Autoantibodies to sympathetic ganglia, GAD, or tyrosine phosphatase in long-term IDDM with and without ECG-based cardiac autonomic neuropathy

OBJECTIVE - To evaluate the association of autoantibodies to complement fixing sympathetic ganglia (CF-SG), GAD, and tyrosine phosphatase (IA-2) with electrocardiogram (ECG)-based cardiac autonomic neuropathy (CAN) in long- term IDDM. RESEARCH DESIGN AND METHODS - We examined the prevalence of autoantibodies to CF-SG (by complement-fixing indirect immunofluorescence), GAD, and IA-2 (by radioligand assay) and islet cells (by indirect immunofluorescence) in 96 long-term IDDM patients (41 with ECG-based CAN. ≤2 of 5 cardiac reflex tests abnormal; 55 without ECG based CAN). As a control group, 89 healthy nondiabetic subjects were investigated. RESULTS - CF-SG autoantibodies were observed more frequently in long-term IDDM patients than in the control group (25 vs. 4%. P = 0.0001). Of the IDDM patients, 14 (34%) with CAN and 10 (18%) without CAN presented with CF-SG autoantibodies (P = 0.06).
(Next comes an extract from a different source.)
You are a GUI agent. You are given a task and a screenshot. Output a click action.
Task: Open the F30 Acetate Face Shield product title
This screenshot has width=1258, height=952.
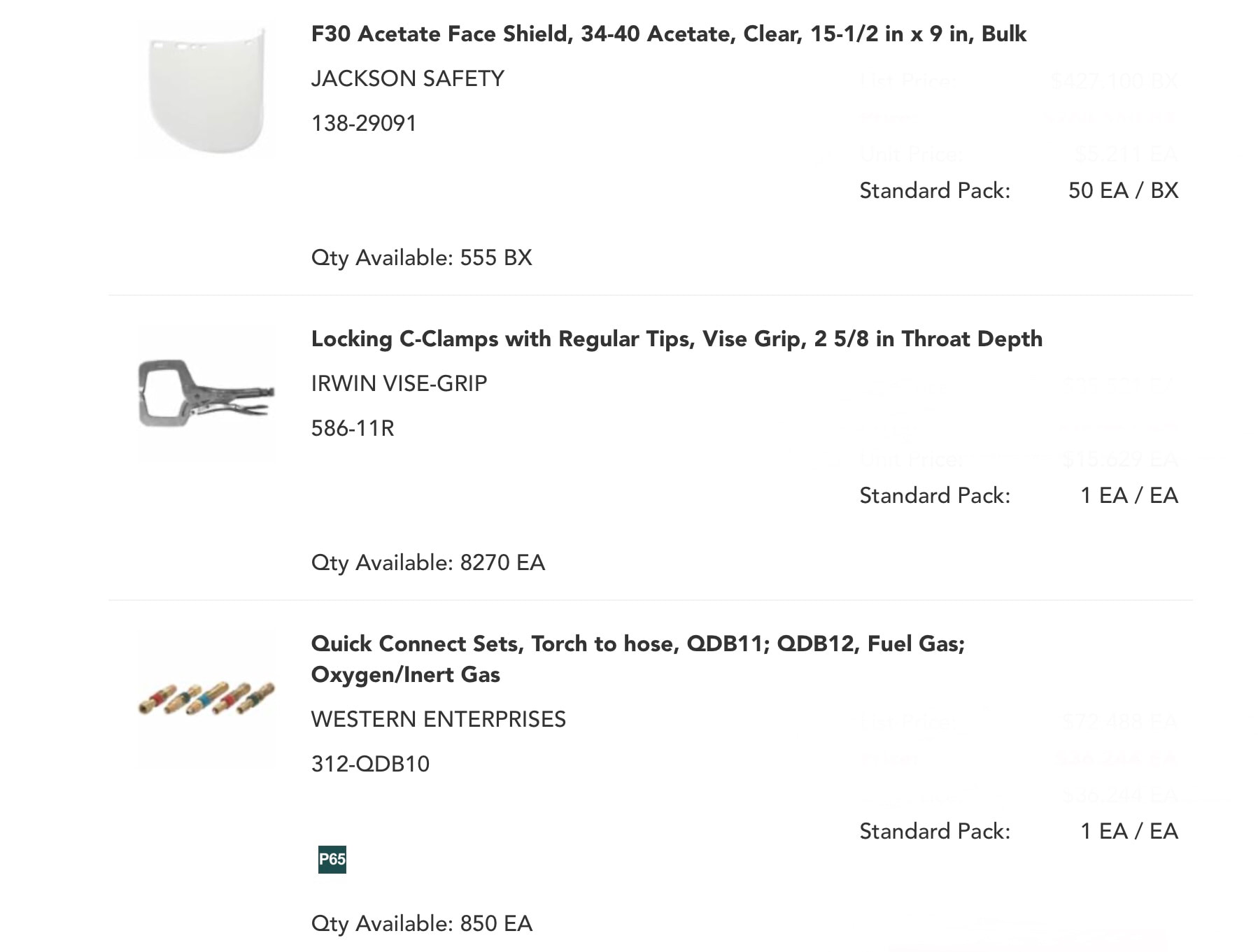point(668,34)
GAD or IA-2 autoantibodies were detected in 14 (34%) and 17 (41%) IDDM patients with CAN, compared with 24 (44%) and 29 (53%) IDDM patients without CAN (P = 0.2, P = 0.2). Islet cell antibodies were observed in 6 (15%) IDDM patients with and in 9 (16%) IDDM patients without CAN (P = 0.5). CONCLUSIONS - In long-term IDDM, the role of CF-SG autoantibodies, which tend to be more frequent in patients with ECG-based CAN, requires further investigations. The persistence of GAD and IA-2 autoantibodies is not related to ECG-based CAN.